--- Information given Enclosed Below ---

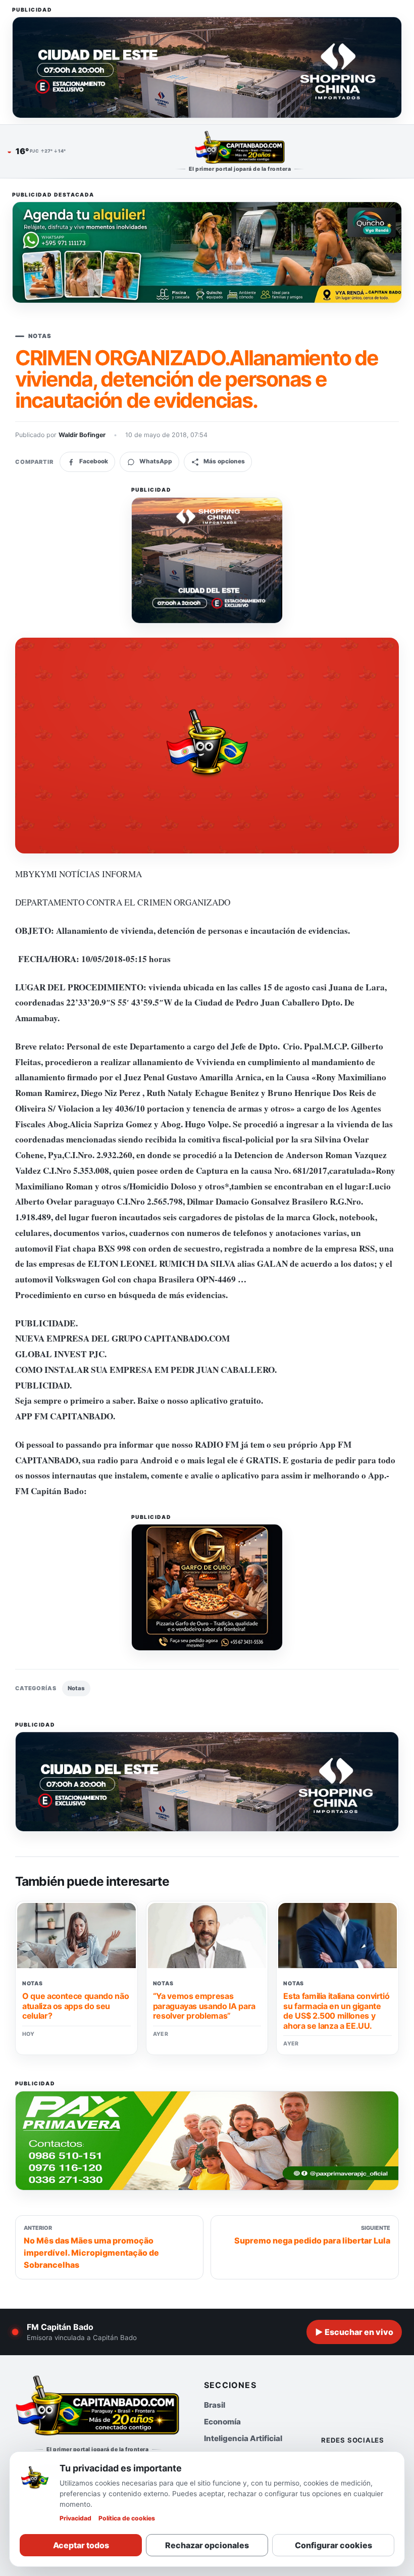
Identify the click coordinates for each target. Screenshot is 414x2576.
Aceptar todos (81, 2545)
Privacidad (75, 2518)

--- End of Enclosed Information given ---
--- Information given Enclosed Below ---

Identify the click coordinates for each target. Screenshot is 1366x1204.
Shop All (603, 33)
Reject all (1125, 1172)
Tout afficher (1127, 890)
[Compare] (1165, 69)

--- End of Enclosed Information given ---

Work request →
In the listing, find all lines with the string "target" and copy them.

Your solution →
Identify the click coordinates for each target. Screenshot is 414x2576.
Identify the click coordinates for each target. Screenshot is 1366x1204.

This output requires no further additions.